Grassdale is an Italianate-style villa in Louisa County, Virginia, notable for its size and style in a stable, rural region. The house was built in 1861 by James Maury Morris, Jr., a member of the prominent Morris family of Louisa County. The tract had originally been assembled by James Morris' grandfather, Colonel Richard Morris, who had established the neighboring Green Springs plantation. The property is part of the Green Springs National Historic Landmark District, established to preserve the notable houses of the area and their surrounding landscapes.

==Description==
Grassdale is a two-story brick house in a T-shaped plan.
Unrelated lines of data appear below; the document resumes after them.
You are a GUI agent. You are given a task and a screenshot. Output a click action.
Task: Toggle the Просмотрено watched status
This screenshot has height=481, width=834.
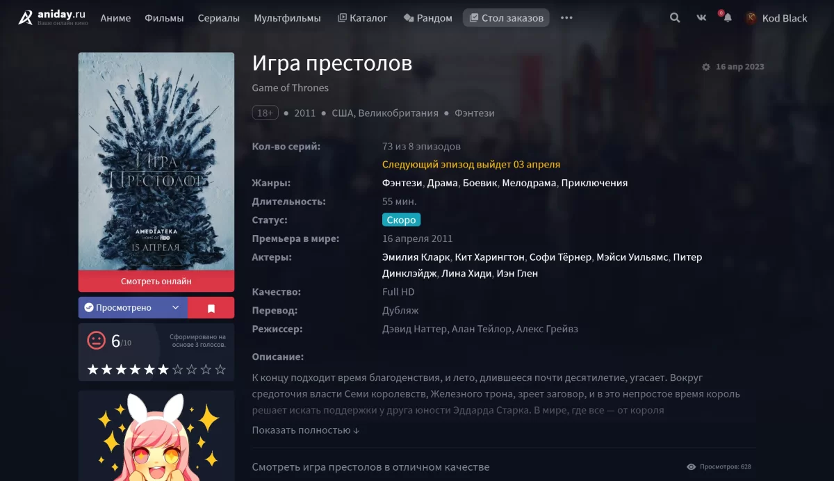pos(122,308)
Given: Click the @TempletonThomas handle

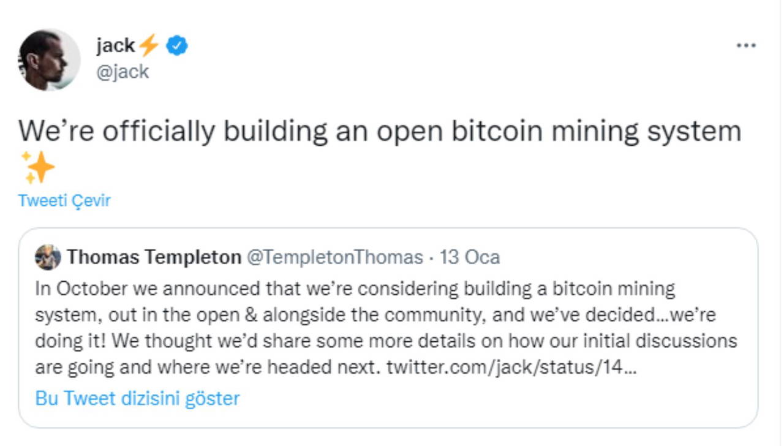Looking at the screenshot, I should pyautogui.click(x=334, y=257).
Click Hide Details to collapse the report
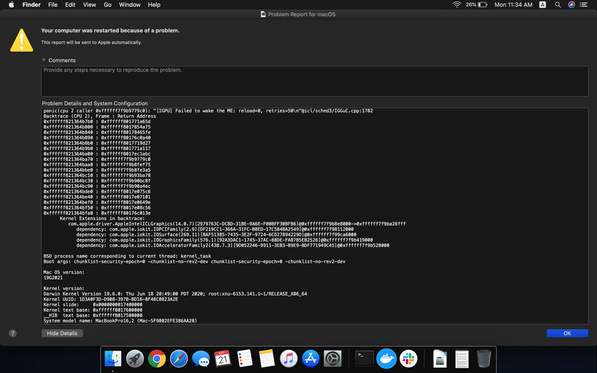This screenshot has width=597, height=373. click(62, 333)
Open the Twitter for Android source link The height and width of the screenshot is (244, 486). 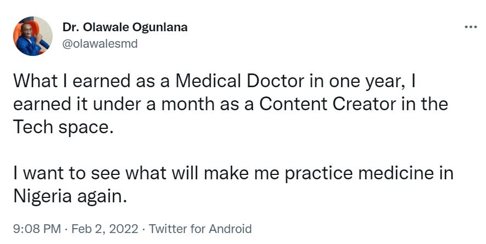point(200,229)
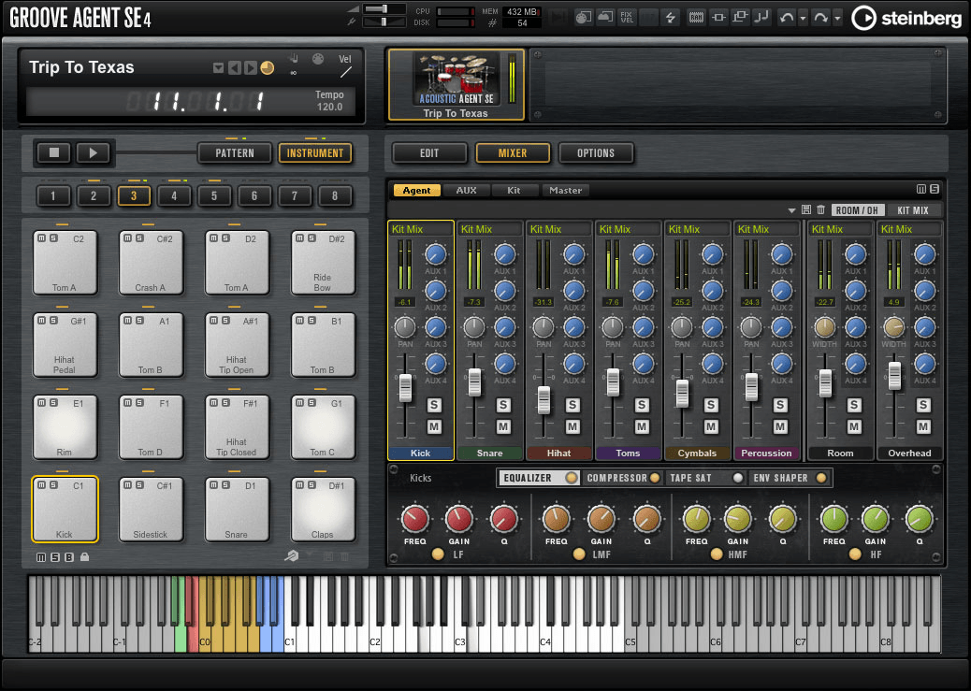Mute the Snare channel in the mixer
This screenshot has width=971, height=691.
point(502,426)
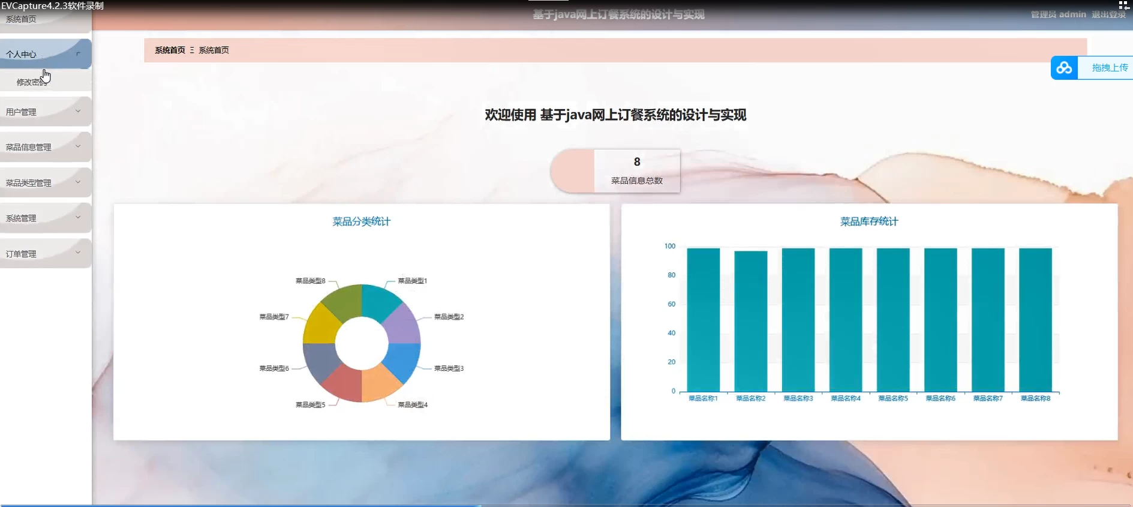Expand the 用户管理 menu chevron
This screenshot has height=507, width=1133.
pos(78,111)
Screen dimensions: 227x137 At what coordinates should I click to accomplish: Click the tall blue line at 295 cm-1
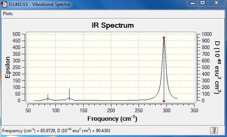click(164, 69)
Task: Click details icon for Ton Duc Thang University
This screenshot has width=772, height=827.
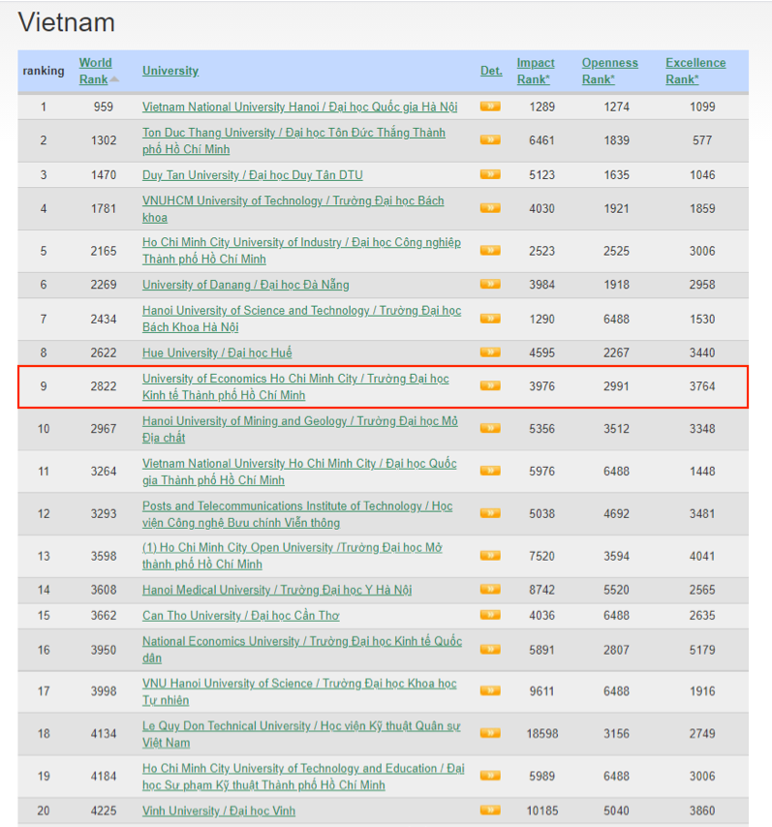Action: click(490, 140)
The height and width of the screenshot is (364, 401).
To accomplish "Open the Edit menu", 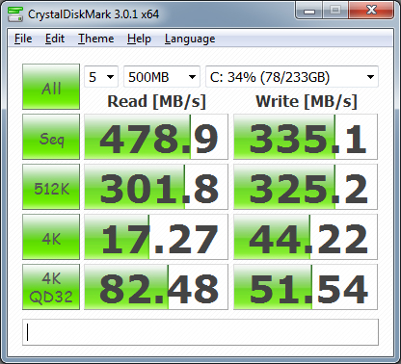I will pos(55,39).
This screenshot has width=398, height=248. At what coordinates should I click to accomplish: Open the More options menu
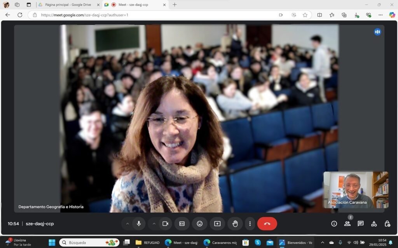tap(250, 224)
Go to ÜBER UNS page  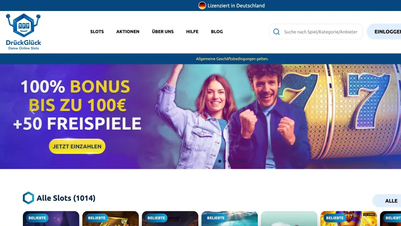pos(163,32)
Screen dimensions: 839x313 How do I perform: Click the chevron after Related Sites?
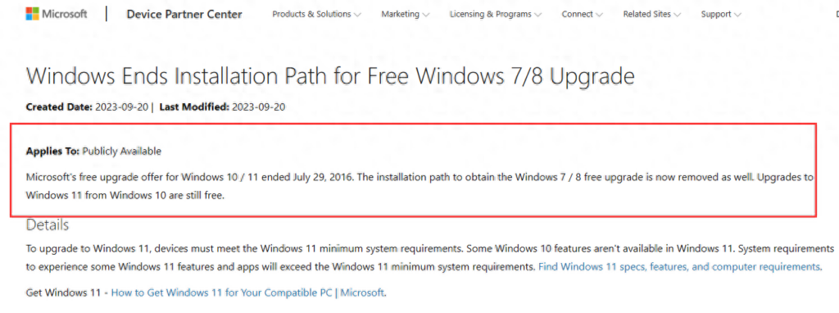pos(678,15)
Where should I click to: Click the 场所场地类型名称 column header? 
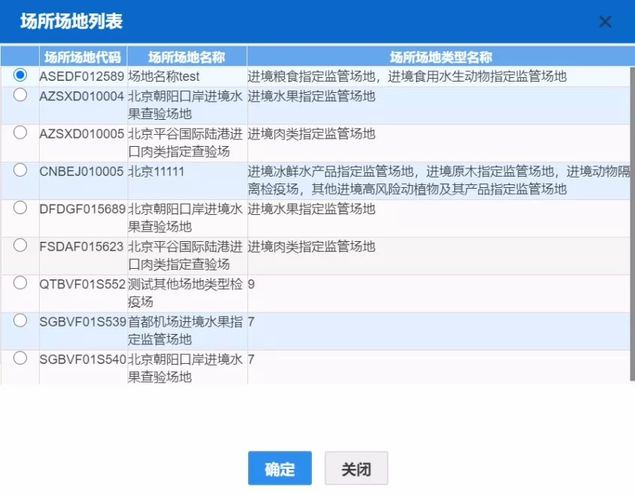[x=441, y=57]
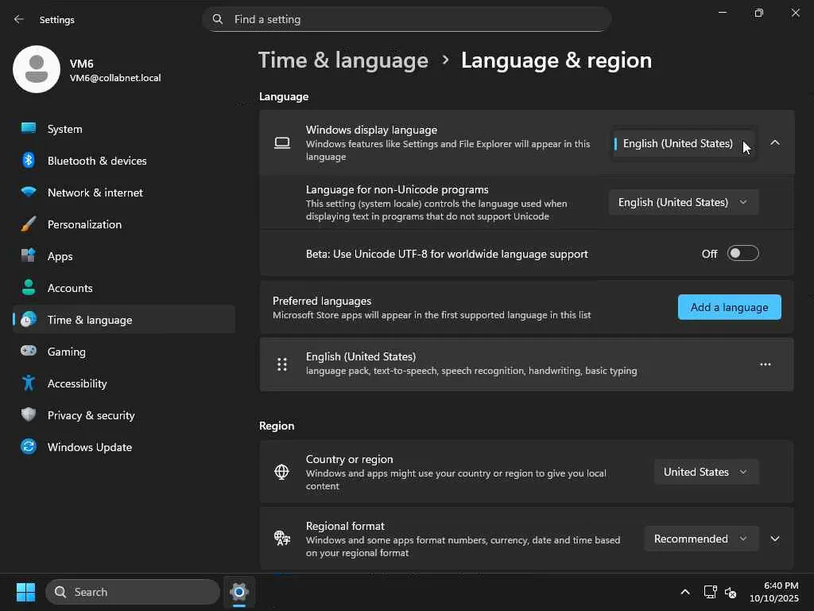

A broad veranda surrounds the house on the front (east) side and part of the south side. The exterior features extensive bracketing in scales varied to suit the main house and the porch. The ell takes the form of a projecting pavilion, with its own projecting porch. The interior is laid out around a central hall with a room on either side, a cross hall with a stairway, and a dining room to the rear. The front hall is set apart from the cross hall with pilasters and an entablature. The main rooms have access to the porch through full-length windows that raise into a pocket in the wall above. Outbuildings include a smokehouse and a two-story kitchen.

==History==
James Maury Morris Jr. inherited the property from his father, Dr. James Maury Morris Sr., in 1844. There had been structures at the site prior to the construction of the 1861 house. James Jr. died in 1872, leaving Grassdale to his widow. Their daughter, Imogene, inherited the house. Her husband was Rear Admiral David Watson Taylor, whose Watson and Taylor family connections were notable apart from his own notability in naval affairs and ship design. Imogene sold the house to the Walton Lumber Company in 1943.

Grassdale was listed on the National Register of Historic Places on July 2, 1973. It is included in the Green Springs National Historic Landmark District, which encompasses much of the surrounding countryside.